School Curriculum Handout

Title: Gandhi in Britain: Unity Across Borders

Summary:
In 1931, Mahatma Gandhi visited Britain during a critical time in India’s independence movement. While attending political talks in London, he also traveled to cities like Nottingham and Birmingham, where he met students, workers, and activists. In Birmingham, he visited Woodbrooke, a Quaker college in Selly Oak, where he shared poetry and discussed peace with British Quakers—who, along with Black and Indian communities, supported anti-colonial resistance.

Gandhi's mission was to build unity across race and class. He believed that Black, white, and Indian people needed to work together to overcome colonial injustice. His peaceful resistance movement later inspired global leaders like Martin Luther King Jr. and Nelson Mandela.

Key Themes:

  • Non-violent resistance

  • Anti-colonialism

  • Interracial solidarity

  • Gandhi’s influence on global civil rights

Discussion Questions:

  1. Why did Gandhi emphasize working with British and international allies during his visit?

  2. How did Gandhi’s message resonate with workers and students in Britain?

  3. What role did Quakers and other religious groups play in anti-colonial struggles?

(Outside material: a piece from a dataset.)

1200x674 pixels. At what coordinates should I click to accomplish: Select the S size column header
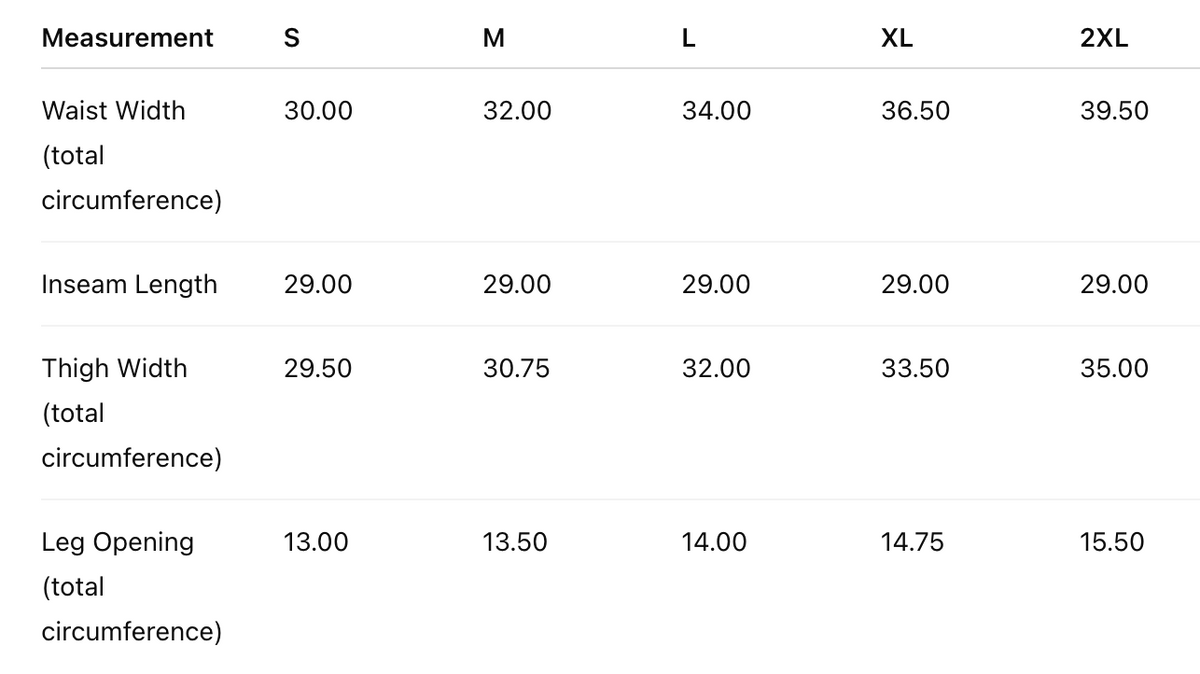[x=292, y=38]
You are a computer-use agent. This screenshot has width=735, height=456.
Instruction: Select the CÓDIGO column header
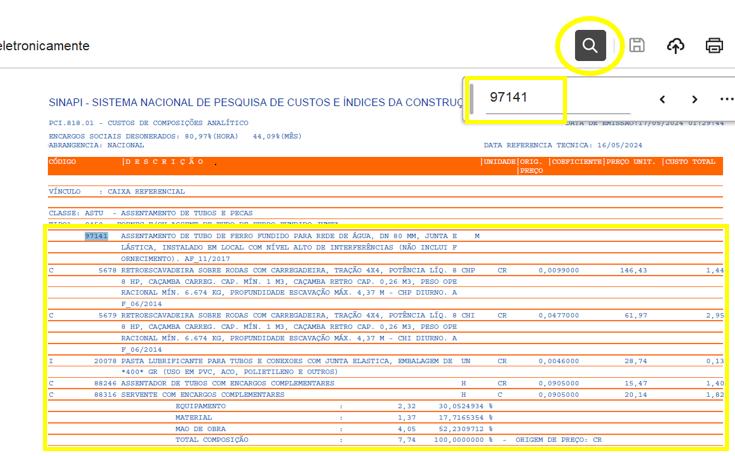tap(63, 161)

  4. In what ways do Gandhi’s methods appear in modern protest movements?

 

Gandhi Builds Solidarity in Nottingham, Birmingham, and a Global Legacy of Resistance

In the autumn of 1931, Mohandas Karamchand Gandhi—revered worldwide as the Mahatma, or “great soul”—arrived in Britain for what would be his final and most resonant visit. Officially attending the Second Round Table Conference in London to discuss India’s constitutional future, Gandhi turned his three-month tour into a deeper moral mission: to build solidarity with Britain’s working classes, students, and peace advocates.

Representing the Indian National Congress at St James’s Palace, Gandhi stood virtually alone among more than a hundred delegates, including princes, landowners, and industrialists. He lamented the absence of India's peasants—the people who bore the brunt of colonial rule. “Independence,” he reminded his audiences, “must be earned by sacrifice and self-suffering.”

In both Nottingham and Birmingham, Gandhi’s emphasis on empathy over confrontation was palpable. On October 17, he arrived in Nottingham at the invitation of his nephew, J.V. Joshi, a student at University College. Clad in a simple shawl and sandals, Gandhi toured the Trent Building and addressed the university community in the Great Hall, speaking not only about India’s demand for independence but about the moral weight of non-violence.

Soon after, Gandhi visited Birmingham, where he made a quiet but powerful stop at Woodbrooke, a Quaker college in Selly Oak. In keeping with his deep respect for the Quaker commitment to peace and justice, Gandhi engaged in thoughtful dialogue with staff and students. He also met with Indian workers living in the West Midlands, addressing local audiences on the principles of self-reliance, non-violence, and spiritual resilience. His visit to Birmingham underscored his belief that lasting change could only come from within communities, not from decrees handed down by governments.

Earlier that year, Gandhi had launched the Civil Disobedience Movement with the historic Salt March—241 miles on foot to protest the British monopoly on salt. The movement called for boycotts, tax refusals, and mass non-compliance. It galvanized millions in India and sparked fear in the British colonial establishment.

Disheartened by the lack of progress at the Round Table Conference, Gandhi returned to India—only to be arrested on January 4, 1932, under the Defense of India Act. His crime: leading a renewed wave of non-violent civil disobedience after repressive ordinances were imposed by the colonial government.

The arrest proved to be a turning point. Historian Bipan Chandra called it a moment that “revitalized the waning momentum” of the freedom movement. Across India, acts of defiance escalated. Women like Kasturba Gandhi and Sarojini Naidu led protests in his absence. His imprisonment became a symbol of moral courage.

Globally, figures like Bertrand Russell and George Orwell criticized British repression. Martin Luther King Jr. and Nelson Mandela later credited Gandhi’s methods—and his sacrifices—as foundational to their own struggles. “The spirit of defiance Gandhi embodied in India,” Mandela wrote, “was equally relevant in South Africa’s fight against apartheid.”

From Beeston to Selly Oak, from salt marches to jail cells, Gandhi’s message was clear: justice could be won not through domination, but through truth—and the courage to suffer for it.